■ **Pixel coordinate grounding data**:
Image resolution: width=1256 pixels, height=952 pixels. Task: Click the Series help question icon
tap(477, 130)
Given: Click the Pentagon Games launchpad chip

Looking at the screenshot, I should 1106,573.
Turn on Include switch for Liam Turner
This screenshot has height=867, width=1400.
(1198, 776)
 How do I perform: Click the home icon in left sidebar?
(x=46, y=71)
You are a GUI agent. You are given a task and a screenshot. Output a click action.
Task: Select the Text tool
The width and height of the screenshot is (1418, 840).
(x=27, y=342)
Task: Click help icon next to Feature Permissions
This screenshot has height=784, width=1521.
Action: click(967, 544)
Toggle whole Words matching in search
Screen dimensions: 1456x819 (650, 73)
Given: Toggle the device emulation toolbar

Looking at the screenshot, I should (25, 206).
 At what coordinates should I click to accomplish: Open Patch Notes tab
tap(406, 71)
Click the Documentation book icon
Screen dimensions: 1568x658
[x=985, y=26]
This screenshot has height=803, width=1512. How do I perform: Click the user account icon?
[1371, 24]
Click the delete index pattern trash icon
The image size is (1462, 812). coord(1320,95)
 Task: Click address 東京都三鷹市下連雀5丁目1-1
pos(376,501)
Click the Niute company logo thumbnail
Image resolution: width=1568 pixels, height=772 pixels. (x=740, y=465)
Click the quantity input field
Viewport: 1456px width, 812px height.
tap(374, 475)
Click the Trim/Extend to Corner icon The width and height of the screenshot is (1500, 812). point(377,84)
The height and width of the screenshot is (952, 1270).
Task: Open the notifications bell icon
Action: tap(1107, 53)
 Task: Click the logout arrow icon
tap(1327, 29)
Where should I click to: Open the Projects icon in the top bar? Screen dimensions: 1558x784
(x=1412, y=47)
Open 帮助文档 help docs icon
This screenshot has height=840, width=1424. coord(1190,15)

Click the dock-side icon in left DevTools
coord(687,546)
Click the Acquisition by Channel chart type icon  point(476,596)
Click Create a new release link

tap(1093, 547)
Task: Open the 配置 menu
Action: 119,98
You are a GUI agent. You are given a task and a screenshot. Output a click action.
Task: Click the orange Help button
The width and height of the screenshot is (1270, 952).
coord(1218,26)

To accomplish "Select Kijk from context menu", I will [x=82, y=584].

■ **ACTION ITEM**: Each entry above should be restated exactly as supplied.

■ **RESULT FOR THIS TASK**:
Image resolution: width=1256 pixels, height=952 pixels. Task: Click the Series help question icon
tap(477, 130)
Given: Click the Pentagon Games launchpad chip

Looking at the screenshot, I should 1106,573.
Turn on Include switch for Liam Turner
This screenshot has height=867, width=1400.
(1198, 776)
 How do I perform: Click the home icon in left sidebar?
(x=46, y=71)
You are a GUI agent. You are given a task and a screenshot. Output a click action.
Task: Select the Text tool
The width and height of the screenshot is (1418, 840).
(x=27, y=342)
Task: Click help icon next to Feature Permissions
This screenshot has height=784, width=1521.
Action: click(967, 544)
Toggle whole Words matching in search
Screen dimensions: 1456x819 (650, 73)
Given: Toggle the device emulation toolbar

Looking at the screenshot, I should (25, 206).
 At what coordinates should I click to accomplish: Open Patch Notes tab
tap(406, 71)
Click the Documentation book icon
Screen dimensions: 1568x658
[x=985, y=26]
This screenshot has height=803, width=1512. How do I perform: Click the user account icon?
[1371, 24]
Click the delete index pattern trash icon
The image size is (1462, 812). coord(1320,95)
 Task: Click address 東京都三鷹市下連雀5丁目1-1
pos(376,501)
Click the Niute company logo thumbnail
Image resolution: width=1568 pixels, height=772 pixels. (x=740, y=465)
Click the quantity input field
Viewport: 1456px width, 812px height.
tap(374, 475)
Click the Trim/Extend to Corner icon The width and height of the screenshot is (1500, 812). point(377,84)
The height and width of the screenshot is (952, 1270).
Task: Open the notifications bell icon
Action: tap(1107, 53)
 Task: Click the logout arrow icon
tap(1327, 29)
Where should I click to: Open the Projects icon in the top bar? Screen dimensions: 1558x784
(x=1412, y=47)
Open 帮助文档 help docs icon
This screenshot has height=840, width=1424. coord(1190,15)

Click the dock-side icon in left DevTools
coord(687,546)
Click the Acquisition by Channel chart type icon  point(476,596)
Click Create a new release link

tap(1093, 547)
Task: Open the 配置 menu
Action: 119,98
You are a GUI agent. You are given a task and a screenshot. Output a click action.
Task: Click the orange Help button
The width and height of the screenshot is (1270, 952).
coord(1218,26)

To accomplish "Select Kijk from context menu", I will [x=82, y=584].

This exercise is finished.